• ACTIVITY: When you reach the records, transcribe all of them exactly.

• EXTRACTED MATERIAL:
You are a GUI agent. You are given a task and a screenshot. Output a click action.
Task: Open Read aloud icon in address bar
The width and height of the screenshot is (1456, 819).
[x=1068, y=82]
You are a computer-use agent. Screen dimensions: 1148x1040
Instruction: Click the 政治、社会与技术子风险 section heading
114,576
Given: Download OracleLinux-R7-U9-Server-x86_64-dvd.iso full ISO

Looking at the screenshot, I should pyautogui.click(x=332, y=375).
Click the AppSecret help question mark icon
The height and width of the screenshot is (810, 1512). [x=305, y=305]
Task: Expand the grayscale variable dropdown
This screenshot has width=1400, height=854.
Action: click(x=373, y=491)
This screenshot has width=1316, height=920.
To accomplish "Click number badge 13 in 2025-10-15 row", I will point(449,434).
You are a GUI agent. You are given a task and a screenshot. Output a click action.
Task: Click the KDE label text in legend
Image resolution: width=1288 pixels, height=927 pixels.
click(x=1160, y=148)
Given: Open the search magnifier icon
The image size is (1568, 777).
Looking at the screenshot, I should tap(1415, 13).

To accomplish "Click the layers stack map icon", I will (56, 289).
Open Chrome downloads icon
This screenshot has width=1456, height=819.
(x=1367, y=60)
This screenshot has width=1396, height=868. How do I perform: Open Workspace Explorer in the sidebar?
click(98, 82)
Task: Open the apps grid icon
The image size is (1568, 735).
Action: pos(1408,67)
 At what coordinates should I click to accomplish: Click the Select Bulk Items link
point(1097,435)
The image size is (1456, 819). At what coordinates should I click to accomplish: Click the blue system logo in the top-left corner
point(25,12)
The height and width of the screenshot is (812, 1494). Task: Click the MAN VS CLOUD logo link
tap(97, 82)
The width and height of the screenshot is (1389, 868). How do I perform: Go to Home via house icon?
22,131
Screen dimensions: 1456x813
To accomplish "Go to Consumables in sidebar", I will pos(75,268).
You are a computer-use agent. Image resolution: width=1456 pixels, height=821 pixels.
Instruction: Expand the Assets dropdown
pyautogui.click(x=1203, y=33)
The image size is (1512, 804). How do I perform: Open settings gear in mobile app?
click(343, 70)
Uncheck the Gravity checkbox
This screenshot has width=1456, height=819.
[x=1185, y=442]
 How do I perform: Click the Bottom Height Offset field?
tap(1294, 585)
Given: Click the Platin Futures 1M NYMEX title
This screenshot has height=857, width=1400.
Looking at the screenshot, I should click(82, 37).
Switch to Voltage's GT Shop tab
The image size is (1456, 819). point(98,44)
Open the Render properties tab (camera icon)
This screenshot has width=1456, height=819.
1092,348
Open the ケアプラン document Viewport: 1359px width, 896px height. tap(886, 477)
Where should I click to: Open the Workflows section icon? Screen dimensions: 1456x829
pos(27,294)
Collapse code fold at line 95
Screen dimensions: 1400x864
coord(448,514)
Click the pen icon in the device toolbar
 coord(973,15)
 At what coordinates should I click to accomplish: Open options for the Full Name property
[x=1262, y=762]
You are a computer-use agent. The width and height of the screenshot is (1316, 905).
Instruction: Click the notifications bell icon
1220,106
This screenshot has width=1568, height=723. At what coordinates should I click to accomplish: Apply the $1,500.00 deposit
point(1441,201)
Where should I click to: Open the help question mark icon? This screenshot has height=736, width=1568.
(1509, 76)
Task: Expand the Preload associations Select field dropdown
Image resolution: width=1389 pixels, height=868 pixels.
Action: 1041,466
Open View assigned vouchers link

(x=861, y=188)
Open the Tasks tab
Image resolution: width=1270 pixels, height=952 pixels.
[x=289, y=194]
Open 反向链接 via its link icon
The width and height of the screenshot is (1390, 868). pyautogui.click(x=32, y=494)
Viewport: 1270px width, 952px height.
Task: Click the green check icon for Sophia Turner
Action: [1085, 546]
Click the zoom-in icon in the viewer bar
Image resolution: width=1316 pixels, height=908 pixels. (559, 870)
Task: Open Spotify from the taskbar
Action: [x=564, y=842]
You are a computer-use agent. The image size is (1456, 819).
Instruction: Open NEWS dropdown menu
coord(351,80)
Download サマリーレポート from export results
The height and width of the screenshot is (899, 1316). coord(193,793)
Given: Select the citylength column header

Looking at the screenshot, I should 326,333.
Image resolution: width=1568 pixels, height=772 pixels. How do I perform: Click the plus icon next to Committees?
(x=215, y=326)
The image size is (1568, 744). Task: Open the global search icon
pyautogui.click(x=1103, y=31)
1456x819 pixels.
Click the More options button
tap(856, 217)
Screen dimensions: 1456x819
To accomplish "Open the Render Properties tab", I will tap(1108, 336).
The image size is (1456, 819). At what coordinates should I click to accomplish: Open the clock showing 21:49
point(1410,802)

• OUTPUT BELOW:
You are a GUI agent. You are given a task and a screenshot. Output a click action.
Task: Open Read aloud icon in address bar
The width and height of the screenshot is (1456, 819).
[x=1068, y=82]
You are a computer-use agent. Screen dimensions: 1148x1040
Instruction: Click the 政治、社会与技术子风险 section heading
114,576
Given: Download OracleLinux-R7-U9-Server-x86_64-dvd.iso full ISO

Looking at the screenshot, I should pyautogui.click(x=332, y=375).
Click the AppSecret help question mark icon
The height and width of the screenshot is (810, 1512). [x=305, y=305]
Task: Expand the grayscale variable dropdown
This screenshot has width=1400, height=854.
Action: click(x=373, y=491)
This screenshot has width=1316, height=920.
To accomplish "Click number badge 13 in 2025-10-15 row", I will point(449,434).
You are a GUI agent. You are given a task and a screenshot. Output a click action.
Task: Click the KDE label text in legend
Image resolution: width=1288 pixels, height=927 pixels.
click(x=1160, y=148)
Given: Open the search magnifier icon
The image size is (1568, 777).
Looking at the screenshot, I should tap(1415, 13).

To accomplish "Click the layers stack map icon", I will (56, 289).
Open Chrome downloads icon
This screenshot has width=1456, height=819.
(x=1367, y=60)
This screenshot has width=1396, height=868. How do I perform: Open Workspace Explorer in the sidebar?
click(98, 82)
Task: Open the apps grid icon
The image size is (1568, 735).
Action: pos(1408,67)
 At what coordinates should I click to accomplish: Click the Select Bulk Items link
point(1097,435)
The image size is (1456, 819). At what coordinates should I click to accomplish: Click the blue system logo in the top-left corner
point(25,12)
The height and width of the screenshot is (812, 1494). Task: Click the MAN VS CLOUD logo link
tap(97, 82)
The width and height of the screenshot is (1389, 868). How do I perform: Go to Home via house icon?
22,131
Screen dimensions: 1456x813
To accomplish "Go to Consumables in sidebar", I will pos(75,268).
You are a computer-use agent. Image resolution: width=1456 pixels, height=821 pixels.
Instruction: Expand the Assets dropdown
pyautogui.click(x=1203, y=33)
The image size is (1512, 804). How do I perform: Open settings gear in mobile app?
click(343, 70)
Uncheck the Gravity checkbox
This screenshot has width=1456, height=819.
[x=1185, y=442]
 How do I perform: Click the Bottom Height Offset field?
tap(1294, 585)
Given: Click the Platin Futures 1M NYMEX title
This screenshot has height=857, width=1400.
Looking at the screenshot, I should click(82, 37).
Switch to Voltage's GT Shop tab
The image size is (1456, 819). point(98,44)
Open the Render properties tab (camera icon)
This screenshot has width=1456, height=819.
1092,348
Open the ケアプラン document Viewport: 1359px width, 896px height. tap(886, 477)
Where should I click to: Open the Workflows section icon? Screen dimensions: 1456x829
pos(27,294)
Collapse code fold at line 95
Screen dimensions: 1400x864
coord(448,514)
Click the pen icon in the device toolbar
 coord(973,15)
 At what coordinates should I click to accomplish: Open options for the Full Name property
[x=1262, y=762]
You are a computer-use agent. The width and height of the screenshot is (1316, 905).
Instruction: Click the notifications bell icon
1220,106
This screenshot has width=1568, height=723. At what coordinates should I click to accomplish: Apply the $1,500.00 deposit
point(1441,201)
Where should I click to: Open the help question mark icon? This screenshot has height=736, width=1568.
(1509, 76)
Task: Expand the Preload associations Select field dropdown
Image resolution: width=1389 pixels, height=868 pixels.
Action: 1041,466
Open View assigned vouchers link

(x=861, y=188)
Open the Tasks tab
Image resolution: width=1270 pixels, height=952 pixels.
[x=289, y=194]
Open 反向链接 via its link icon
The width and height of the screenshot is (1390, 868). pyautogui.click(x=32, y=494)
Viewport: 1270px width, 952px height.
Task: Click the green check icon for Sophia Turner
Action: [1085, 546]
Click the zoom-in icon in the viewer bar
Image resolution: width=1316 pixels, height=908 pixels. (559, 870)
Task: Open Spotify from the taskbar
Action: [x=564, y=842]
You are a computer-use agent. The image size is (1456, 819).
Instruction: Open NEWS dropdown menu
coord(351,80)
Download サマリーレポート from export results
The height and width of the screenshot is (899, 1316). coord(193,793)
Given: Select the citylength column header

Looking at the screenshot, I should 326,333.
Image resolution: width=1568 pixels, height=772 pixels. How do I perform: Click the plus icon next to Committees?
(x=215, y=326)
The image size is (1568, 744). Task: Open the global search icon
pyautogui.click(x=1103, y=31)
1456x819 pixels.
Click the More options button
tap(856, 217)
Screen dimensions: 1456x819
To accomplish "Open the Render Properties tab", I will tap(1108, 336).
The image size is (1456, 819). At what coordinates should I click to accomplish: Open the clock showing 21:49
point(1410,802)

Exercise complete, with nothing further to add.